Let me define interruption. It is something that comes into your life that you neither planned nor expected.

It can be good. No child is born according to a schedule but comes when ready. When your child is born (or your grandchildren), your calendar no longer has a say. Life dictates its own terms.

Some are tragic. Calls in the middle of the night that a parent had a stroke (such as my father) wring you out like a wet rag. You never expected that to happen that day.

Yet, interruptions teach us a valuable lesson.

Last week, Vickie and I were shopping for gifts when my phone rang. On the other end is a softened voice.

My granddaughter said, “Can we go fishing today?”

It was not what I expected. We had no plans, but I did know that going fishing was not on the radar.
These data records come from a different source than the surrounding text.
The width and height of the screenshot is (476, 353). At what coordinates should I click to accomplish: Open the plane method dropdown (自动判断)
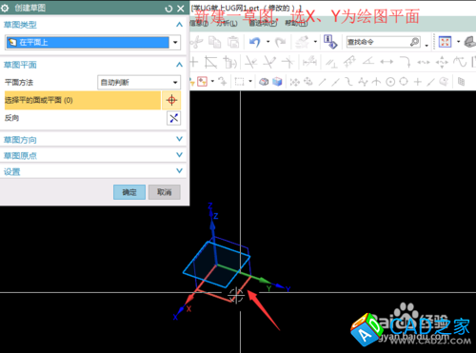coord(139,83)
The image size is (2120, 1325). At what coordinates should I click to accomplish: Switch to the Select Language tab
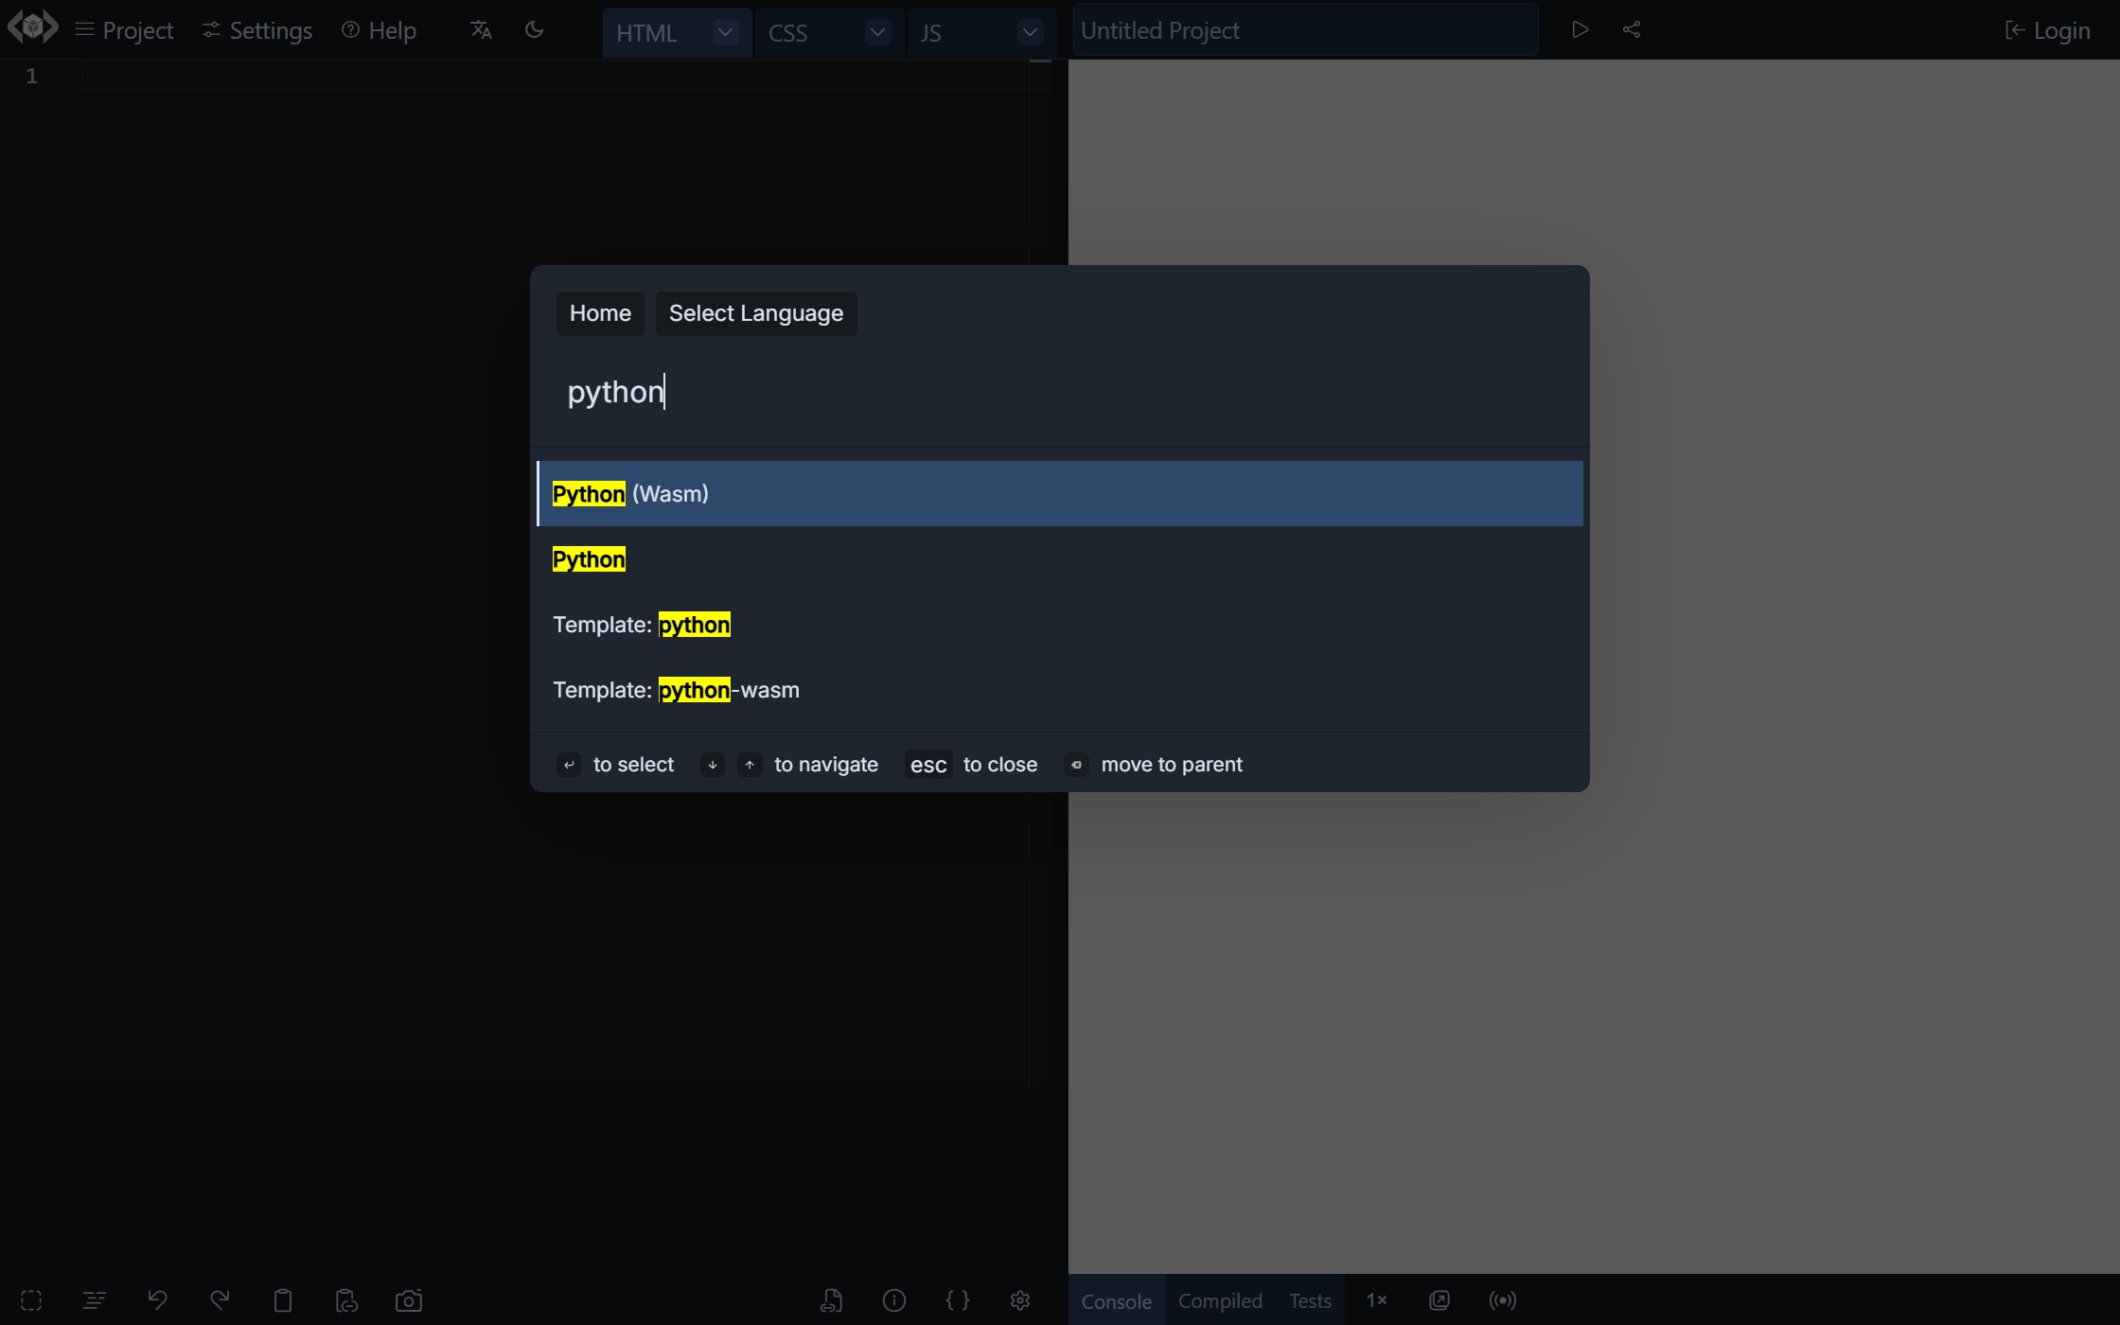[755, 313]
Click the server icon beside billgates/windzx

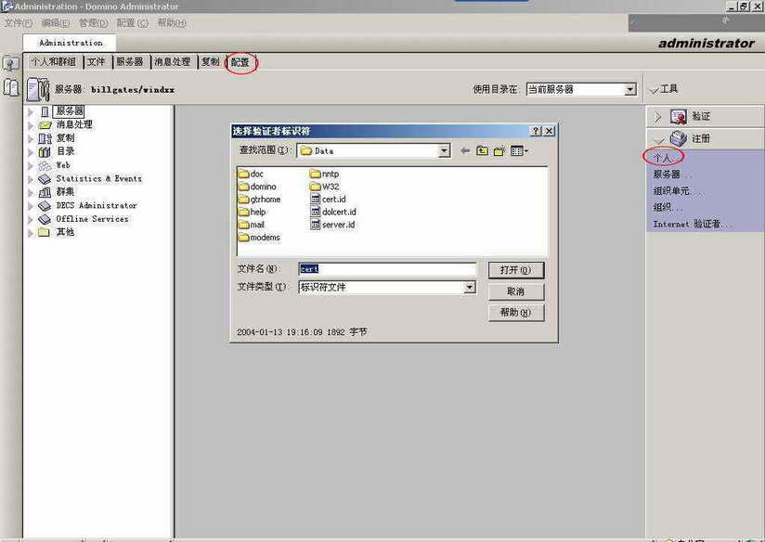[37, 89]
I said, “Yes, we can go for a while.”

“When?” When a grandchild presses in, the vice grip of immediacy tightens.

I had to tell her we would first get the fishing poles at our house and then go.

About an hour later, after my wife had packed a picnic basket we headed to our daughter’s house. And our granddaughter was waiting.

We got both grandson and granddaughter into the car and headed to a nearby park with a small lake. I knew that fish would, at best, play a game of hide and seek with us, being the middle of the day and with the wind blowing rippling the water.

We got to the lake, and I rigged up two poles and gave brief instructions on casting, an art form that takes more than 5 minutes to explain.

Bobbers hit the water, and we waited. Nothing. Not a nibble. The only thing caught that day was slimy moss.

I knew one truth. When you take kids fishing, you don’t fish.

But again, I did not come to fish. I came to spend time with my grandchildren.

It reminded me of a story told by James Boswell, the famous biographer of Samuel Johnson.

Johnson kept an extensive diary, even as a young boy. In it, he wrote of a fishing trip.

Unbeknownst to the young Johnson, his father, a man of letters and reputation, wrote on the same day. The elder Johnson wrote a single sentence: “Gone fishing today with my son; a day wasted.”

Yet, on the same day, the boy wrote, “My father took me fishing. One of the best days of my life.”

Life peeks out from behind wasted time. One truth shines with clarity.

Don’t mistake small things for insignificant ones.

The comedian Jerry Seinfeld has three teenagers. He observed:

“I’m a believer in the ordinary and the mundane. These guys that talk about ‘quality time’–I always find that a little sad when they say, ‘We have quality time.’ I don’t want quality time. I want the garbage time. That’s what I like. You just see them in their room reading a comic book and you get to kind of watch that for a minute, or [having] a bowl of Cheerios at 11 o’clock at night when they’re not even supposed to be up. The garbage, that’s what I love.”

The best times of life occur at inconvenient and unplanned times. When a child takes your hand to cross a busy parking lot. Or when a fishing line lays limp on a mossy pond, and the child beams.

Never let someone, anyone, tell you that interruptions are a waste of time. They are the stuff that makes up life and makes it worth living. Take the time. Ignore the phone, the calendar, and the to-do list.

Perhaps you need a good day of fishing. But take your grandchild with you. You won’t catch fish, but you will come home with a basket of joy.